Asked if the Taliban would hand him over, Abdul Salam Zaeef said, "No", but his translator added, "No, not without evidence."
Pakistanis near the Afghanistan border have vowed to launch holy war against Americans.
Thousands of protestors today swarmed the streets of Peshawar, near the north west border, shouting anti-American and anti-Pakistani slogans.
Burning a life-sized effigy of the US president, George Bush, they shouted "Long live Osama".
"We will fight until the death and destruction of the United States," read one sign. "Crush America and Bush," read another.

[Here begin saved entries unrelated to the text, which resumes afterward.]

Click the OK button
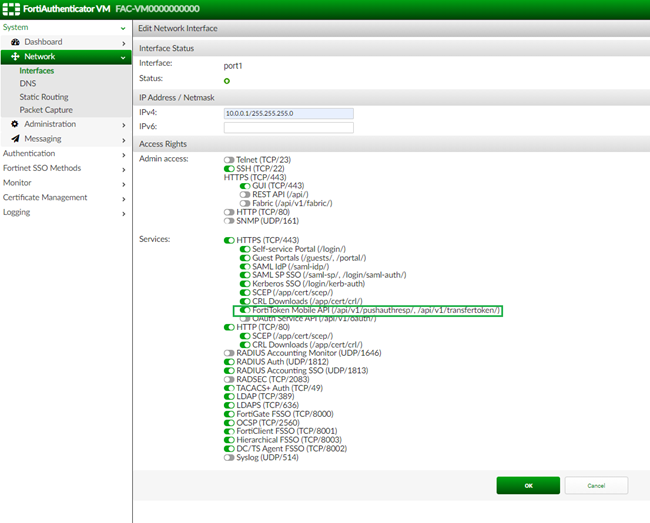 pyautogui.click(x=528, y=485)
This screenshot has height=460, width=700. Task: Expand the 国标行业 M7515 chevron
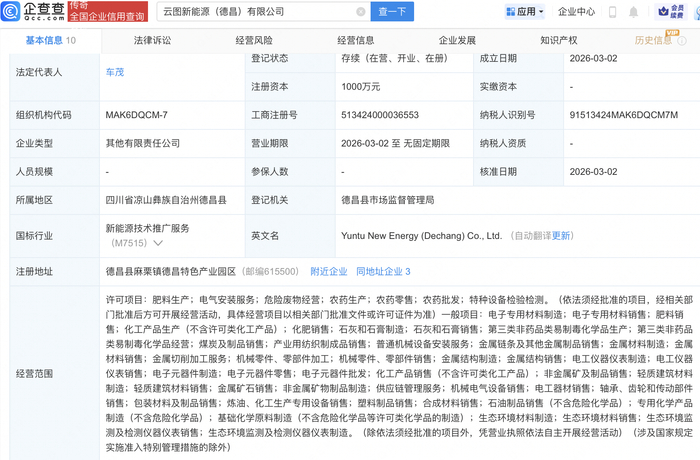(158, 243)
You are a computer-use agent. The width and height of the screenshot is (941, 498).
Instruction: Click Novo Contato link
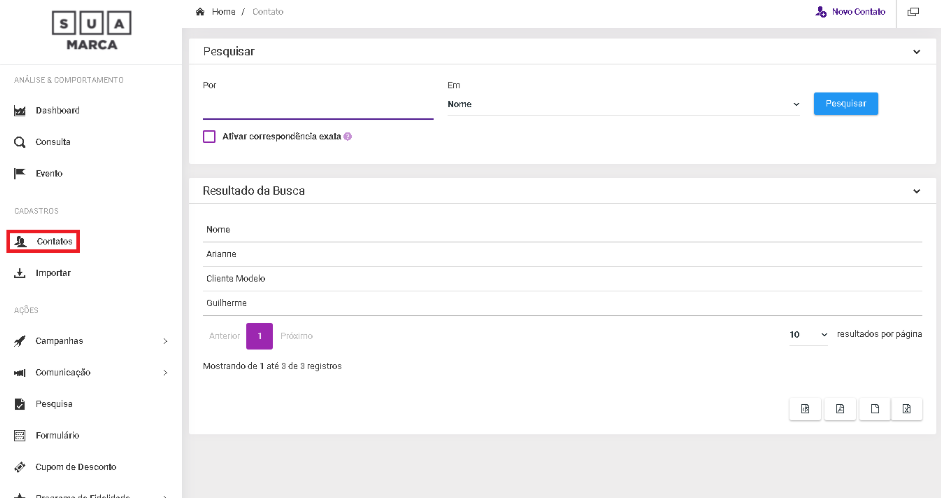tap(851, 12)
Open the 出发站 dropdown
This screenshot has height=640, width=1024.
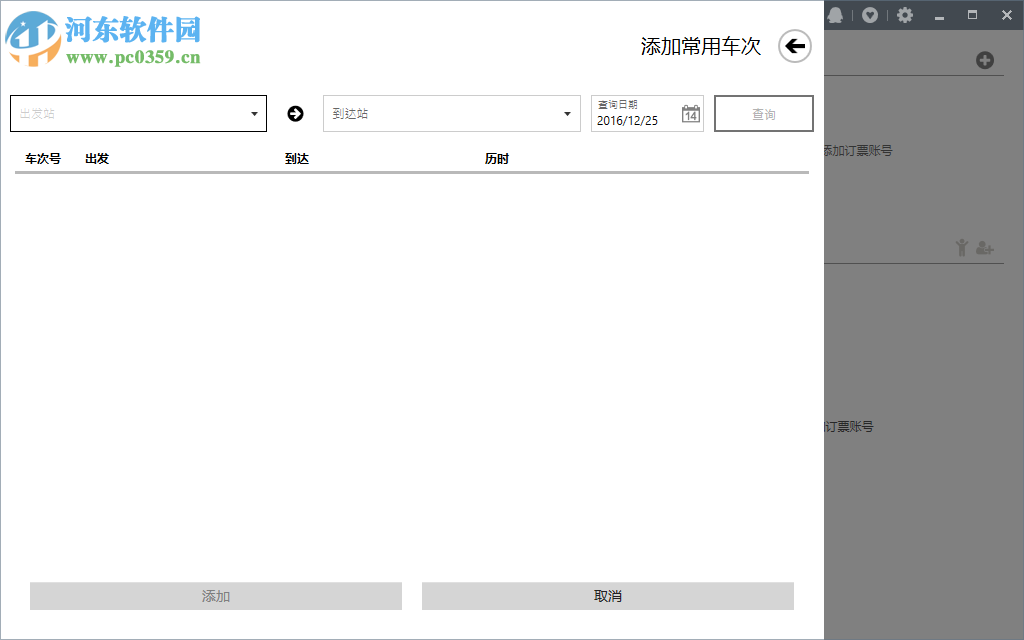point(138,113)
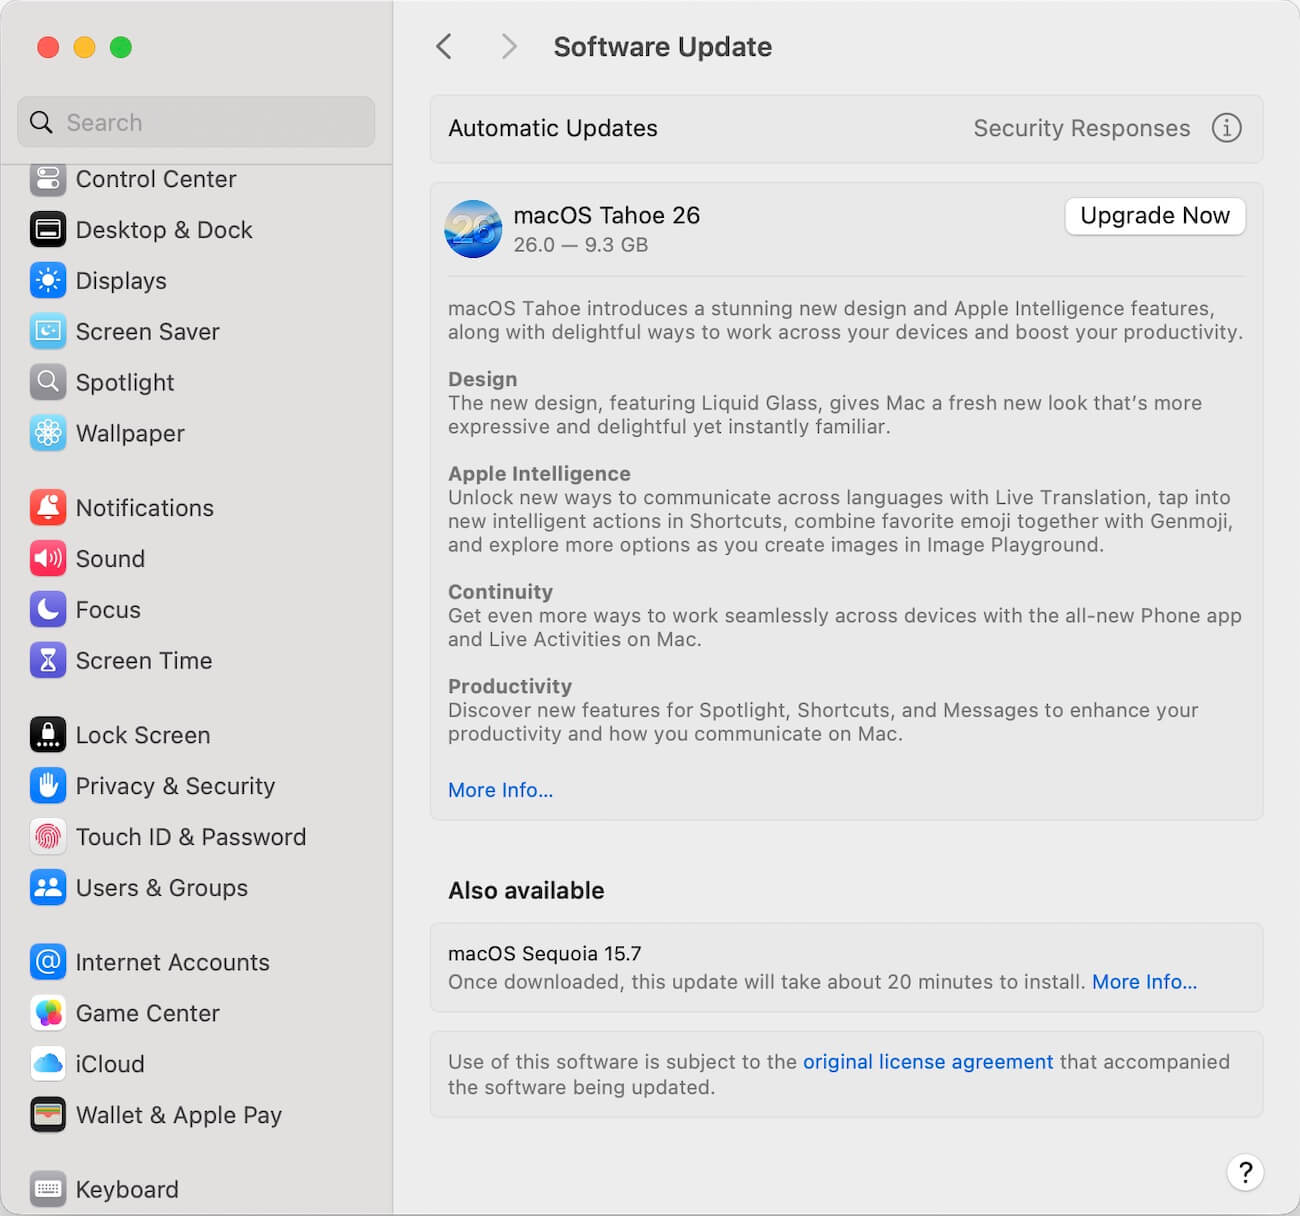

During Friday prayers in Peshawar, hardline Islamic clerics told their listeners that they backed Bin Laden and the Taliban leadership that has protected him and his followers in Afghanistan for several years.
Hundreds of people watched today's protests from rooftops and balconies in the city, where most people are Pashtun - the same ethnic group that dominates the Taliban - and where two million Afghan refugees live.
Around 15,000 heavily armed police patrolled the city on foot and in tanks.
Violence also flared today in Karachi, the country's biggest city and commercial hub.
The most serious clashes occurred in the Sohrab Goth neighbourhood of Karachi, where an estimated 1,500 Afghan refugees fought with police, burning tyres and attacking vehicles.
In other parts of Karachi, police fired tear gas and beat people with iron-tipped sticks to disperse crowds pelting vehicles with stones and blocking roads.
At least 70 demonstrators were arrested, police said.
In other parts of Pakistan, such as cities of Quetta, Lahore and the capital Islamabad, riot police were on guard, although no protests had broken out.
Most shops and schools were ordered to close for their own safety.
The general strike also closed schools, offices and shops in the northern Indian state of Jammu-Kashmir, where Islamic rebels are supported by Pakistan in their fight for independence.
The US has turned to Pakistan because of its critical geographical position on the border with Afghanistan, and because of its ties to the Taliban regime.
The Afghan Defence Council, an alliance of 35 religious and militant groups, has warned General Musharraf that his decision to back America could plunge the country into civil war.
Yesterday, a grand Islamic council in Afghanistan met at the request of the Taliban leadership and took the decision to ask Bin Laden to leave voluntarily.
It is not yet known if he will comply, or if a war could be averted even if he did.